Plädoyer 2: Slam-Poetry: Performance als Botschaft

Nr. 18 –

Dank Bühnenpräsenz fesseln SlampoetInnen auch mit banalen Inhalten.

Der US-Rapper Mos Def schrieb einst: «Der perfekte Slampoet wird dir das Telefonbuch vorlesen, und du hörst zu.» Womit er schmeichelhaft festhielt, dass SlammerInnen über eine enorme Bühnenpräsenz verfügen, die ein Publikum selbst mit banalsten Inhalten zu fesseln vermag – und gleichzeitig implizierte, dass die meisten SlampoetInnen mehr auf ihre Bühnenfertigkeit als auf die Inhalte ihrer Texte fokussiert seien. Wahrscheinlich hatte er mit beidem recht.

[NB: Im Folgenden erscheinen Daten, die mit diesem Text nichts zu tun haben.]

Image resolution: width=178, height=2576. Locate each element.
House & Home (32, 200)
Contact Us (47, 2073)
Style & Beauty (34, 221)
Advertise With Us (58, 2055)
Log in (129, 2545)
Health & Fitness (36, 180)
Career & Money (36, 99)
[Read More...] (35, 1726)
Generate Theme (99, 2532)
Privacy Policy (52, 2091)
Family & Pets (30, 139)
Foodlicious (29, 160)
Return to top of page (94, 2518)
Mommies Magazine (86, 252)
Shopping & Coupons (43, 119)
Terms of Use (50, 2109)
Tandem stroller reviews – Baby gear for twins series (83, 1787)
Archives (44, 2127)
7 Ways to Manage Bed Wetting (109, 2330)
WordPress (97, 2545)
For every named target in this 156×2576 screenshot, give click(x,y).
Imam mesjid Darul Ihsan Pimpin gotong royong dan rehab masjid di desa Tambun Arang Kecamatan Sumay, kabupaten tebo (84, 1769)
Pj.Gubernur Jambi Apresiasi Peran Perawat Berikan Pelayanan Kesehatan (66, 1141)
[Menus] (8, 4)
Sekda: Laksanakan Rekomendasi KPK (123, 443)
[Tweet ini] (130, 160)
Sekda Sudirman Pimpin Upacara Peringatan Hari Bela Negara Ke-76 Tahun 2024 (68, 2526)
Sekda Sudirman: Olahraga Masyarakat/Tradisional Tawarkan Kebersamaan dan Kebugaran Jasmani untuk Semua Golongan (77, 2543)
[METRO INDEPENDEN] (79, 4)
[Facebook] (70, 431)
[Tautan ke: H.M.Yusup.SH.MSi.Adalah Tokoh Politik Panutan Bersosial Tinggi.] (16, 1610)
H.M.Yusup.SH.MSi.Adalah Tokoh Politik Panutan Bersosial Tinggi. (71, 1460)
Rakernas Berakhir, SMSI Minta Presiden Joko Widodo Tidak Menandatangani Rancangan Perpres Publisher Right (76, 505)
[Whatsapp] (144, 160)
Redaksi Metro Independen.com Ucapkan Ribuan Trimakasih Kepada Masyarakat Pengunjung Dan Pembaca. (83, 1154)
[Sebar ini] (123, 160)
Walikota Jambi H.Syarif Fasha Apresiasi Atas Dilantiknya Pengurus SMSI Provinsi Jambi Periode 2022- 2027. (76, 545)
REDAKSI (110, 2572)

Tatsache ist, dass die Slam-Poetry-Bewegung aus der Ablehnung des Phänomens bestand, dass Lesungen im 20. Jahrhundert meist dröge Angelegenheiten waren, bei der meist ergraute männliche Autoren bei einem Glas Wasser an einem Tisch mit Grabesstimme aus ihren Werken vortrugen – wohl weil sie davon ausgingen, dass der quasi-ätherische Inhalt so stark sei, dass er selbst dann beim Publikum ankommen würde, wenn man es bewusst einschläferte. Immer mit der Ausrede, man sei halt nicht SchauspielerIn, sondern AutorIn.

Nun, auch SlampoetInnen sind keine SchauspielerInnen – was uns aber nicht davon abhält, Texte zu gestalten. Wir sind der festen Überzeugung (und das manifestiert sich im Wettbewerb und eben nicht umgekehrt), dass es unsere Aufgabe ist, ein Publikum zu unterhalten. Was nicht das Gleiche ist, wie das Publikum zum Lachen zu bringen – obwohl das natürlich die einfachste Form ist.

SlampoetInnen leben ihre Texte. Sie werden im Moment des Auftritts zu einem Ein-Mensch-Theaterstück, bei dem Autorin und Performance eben eins sind – nicht wie beim Schauspieler, von dem wir wissen, dass er nur eine Rolle spielt. Das Primat der Popmusik: Authentizität, auf Theaterbühnen übersetzt. Das ist vielleicht auch eine Erklärung dafür, wieso es lustige Texte auf Slambühnen einfacher haben. Es ist einfacher, mit jemandem zu lachen, als «echte» Trauer zu teilen. Oder Einsamkeit. Oder Depression.

Was nicht heisst, dass SlampoetInnen nur lustig können. Das Veranstaltungsformat Slam lebt davon, an einem Abend auch immer wieder Kontrapunkte zu haben: stille, verstörende, gar abstrakte DichterInnen wie Theresa Hahl, Nora Gomringer, Christoph Simon, Michael Lentz oder Dirk Hülstrunk.

Was es auch nicht heisst: dass Texte von SlampoetInnen nur auf der Bühne funktionieren. Nur dass es halt eine ganz andere Erfahrung ist. Die beste Art, SlampoetInnen und Spoken-Word-KünstlerInnen zu erleben, ist immer noch der Liveauftritt.

Etrit Hasler (40) ist Journalist, WOZ-Kolumnist und gehört zu den PionierInnen der Schweizer Slam-Poetry.